Essential oil is a strong active natural product, and antioxidant activity is one of its most important properties. There are many methods to evaluate the potential antioxidant activity due to different mechanisms. The DPPH· and ABTS⁺ assays are both effective ways to test the antioxidant activity. In the DPPH· assay, the tested extract acts as a donor of hydrogen atoms or electrons in the transformation of DPPH·into PPH·-H. It can reduce the stability of DPPH· solution, which converts purple-colored radical DPPH· into yellow-colored DPPH·-H [24]. With Trolox used as the positive control, free-radical scavenging activities of the obtained essential oil and ethanol extract were tested by DPPH· assay. For both, in certain range of concentrations, there existed a good linear correlation between the antioxidant activity and concentration of essential oil solution. At high concentrations, the antioxidant activity tended to vary gently. The SC₅₀ values were as follows: 0.038 mg/mL for Trolox, 3.700 mg/mL for petroleum ether extract of C. album, and 0.443 mg/mL for ethanol extract (Table 2). Based on the SC₅₀ values, it is obvious that the petroleum ether extract of C. album expressed relatively weak DPPH· radical scavenging activity as compared to Trolox and ethanol extract. In order to evaluate petroleum ether extract of C. album more credibly, ABTS⁺· assay system was also adopted for determination of total antioxidant capacity. In the ABTS⁺· assay, the SC₅₀ values of Trolox, essential oil, and ethanol extract were 0.028 mg/mL, 2.991 mg/mL and 0.358 mg/mL respectively (Table 3). The tendency of results is almost the same as that in DPPH· system, namely, the radicals scavenging activity of petroleum ether extract is weaker than that of Trolox and ethanol extract.

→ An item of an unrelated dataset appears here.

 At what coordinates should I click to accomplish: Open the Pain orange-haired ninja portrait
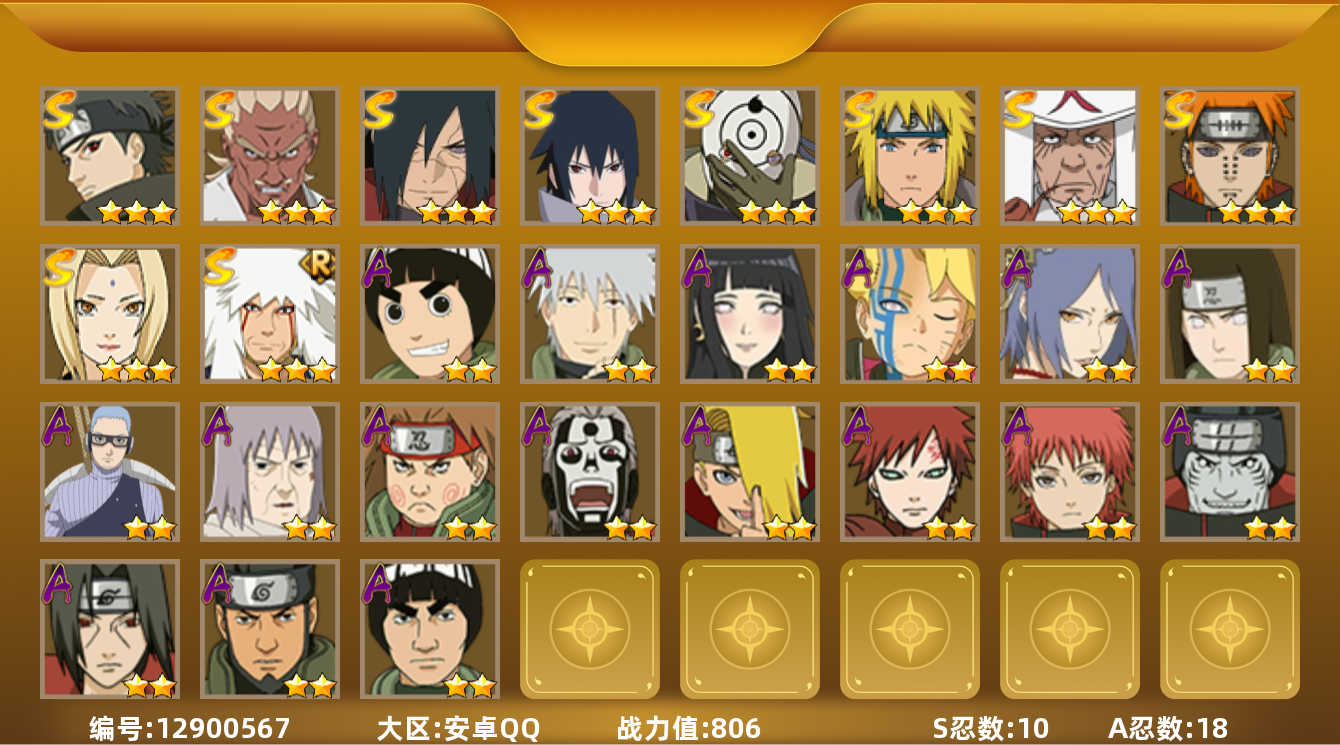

Table 2. DPPH· Scavenging Activities of Petroleum Ether Extract and Ethanol Extract of C. album

Table 3. ABTS⁺· Scavenging Activities of Petroleum Ether Extract and Ethanol Extract of C. album

It was reported in the literature that polyphenols possessed high potential to scavenge radicals, which also well explained good antioxidant capacity of the ethanol extract of C. album [25]. Obviously, phenolic compounds as the main contributors and the chemical components of petroleum ether extract only partly contributed to the antioxidant activity of C. album. The petroleum ether extract of C. album showed good radical scavenging activities in both DPPH·and ABTS⁺ systems. Meanwhile, the radicals scavenging activity of petroleum ether extract was weaker than that of the ethanol extract. Therefore, it would provide a good direction to further explore other pharmacological activities of the petroleum ether extract of C. album. The chemical components possessing better radical scavenging activity should have larger polarity than that of the petroleum ether extract of C. album.

CONCLUSION

The petroleum ether extract of C. album was analyzed by GC-MS, and a total of 27 constituents of the extract were isolated and identified, including ethyl linoleate, (Z,Z)9,12-Octadecadienoic acid, n-hexadecanoic acid and hexadecanoic acid ethyl ester as the major compositions. Furthermore, the petroleum ether extract of C. album showed good potential antioxidant capacity. This study reports for the first time on the antioxidant activity of petroleum ether extract of C. album and provides some primary information for further exploration and use of C. album in the fields of food industry and medicine.